- Born: February 14, 1971 Rio de Janeiro, Brazil
- Died: May 31, 2014 (aged 43) São Paulo, Brazil
- Occupation: Sports journalist
- Spouse: Susana Naspolini ​ ​(m. 2002⁠–⁠2014)​
- Children: 1

= Maurício Torres =

Brazilian journalist (1971–2014)

Maurício Thomé Torres, better known as Maurício Torres (February 14, 1971 – May 31, 2014), was a Brazilian sports journalist. Torres covered three World Cups: 1994, in United States (he narrated by SporTV), 1998, in France and 2002 in South Korea and Japan (the two latter by TV Globo).

== Career ==
Torres worked on the Sistema Globo de Rádio and in the 90s, he narrated matches to the channels Globosat. In 1996, Torres joined to TV Globo, where he did sport transmissions (he did olympic events, in addition to be eventual in the transmissions of matches of the teams of Rio de Janeiro) and presented the sport segment of the newscast Bom Dia Brasil and sporadically Globo Esporte and Esporte Espetacular - in addition of Espaço Aberto Esporte, from GloboNews.
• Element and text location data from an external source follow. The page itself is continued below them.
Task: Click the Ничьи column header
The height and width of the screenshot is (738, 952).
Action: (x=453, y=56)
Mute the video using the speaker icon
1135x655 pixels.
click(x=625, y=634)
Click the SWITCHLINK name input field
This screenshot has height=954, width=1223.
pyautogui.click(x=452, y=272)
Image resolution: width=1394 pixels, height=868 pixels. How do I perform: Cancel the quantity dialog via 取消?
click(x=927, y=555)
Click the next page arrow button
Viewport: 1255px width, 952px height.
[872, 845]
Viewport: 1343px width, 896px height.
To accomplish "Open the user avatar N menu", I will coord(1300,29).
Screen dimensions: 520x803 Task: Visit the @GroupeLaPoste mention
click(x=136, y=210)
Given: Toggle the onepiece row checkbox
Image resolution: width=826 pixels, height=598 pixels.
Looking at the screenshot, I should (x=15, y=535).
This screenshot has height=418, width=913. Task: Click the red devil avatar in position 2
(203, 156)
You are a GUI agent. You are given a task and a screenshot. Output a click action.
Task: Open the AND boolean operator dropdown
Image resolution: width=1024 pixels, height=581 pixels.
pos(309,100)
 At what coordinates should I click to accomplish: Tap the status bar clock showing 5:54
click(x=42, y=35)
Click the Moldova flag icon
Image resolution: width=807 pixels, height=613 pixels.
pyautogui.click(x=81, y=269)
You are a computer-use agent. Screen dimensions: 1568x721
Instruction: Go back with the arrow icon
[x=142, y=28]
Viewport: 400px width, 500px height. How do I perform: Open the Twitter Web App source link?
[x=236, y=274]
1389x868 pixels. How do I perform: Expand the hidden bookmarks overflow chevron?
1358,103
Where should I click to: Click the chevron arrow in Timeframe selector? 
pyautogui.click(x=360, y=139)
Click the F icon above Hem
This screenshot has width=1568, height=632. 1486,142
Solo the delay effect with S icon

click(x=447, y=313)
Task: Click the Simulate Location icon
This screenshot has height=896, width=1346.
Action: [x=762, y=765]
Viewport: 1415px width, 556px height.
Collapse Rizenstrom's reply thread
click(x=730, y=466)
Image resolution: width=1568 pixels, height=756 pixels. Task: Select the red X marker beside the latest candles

In 2005, Torres received an invitation and was to Record, where he presented sports programs in the station (Esporte Record, Esporte Fantástico and Esporte Record News - the latter on Record News) and participated of the sport transmissions (Brazilian Soccer, precisally matches of the teams of Rio de Janeiro, European Soccer and olympic events).

== Death ==
Torres dead on May 31, 2014, at the age of 43, after being hospitalizes during a month since May 1 on the Hospital Sírio-Libanês, after having passed bad in a flight between Rio de Janeiro and São Paulo. Upon disembarking, he was taken to the hospital, where a cardiac arrhythmia was diagnosed. His condition worsened following a pulmonary infection that did not respond to treatment, leading to his death.

Torres left his wife, the reporter of TV Globo, Susana Naspolini (December 20, 1972 - October 25, 2022) and a daughter.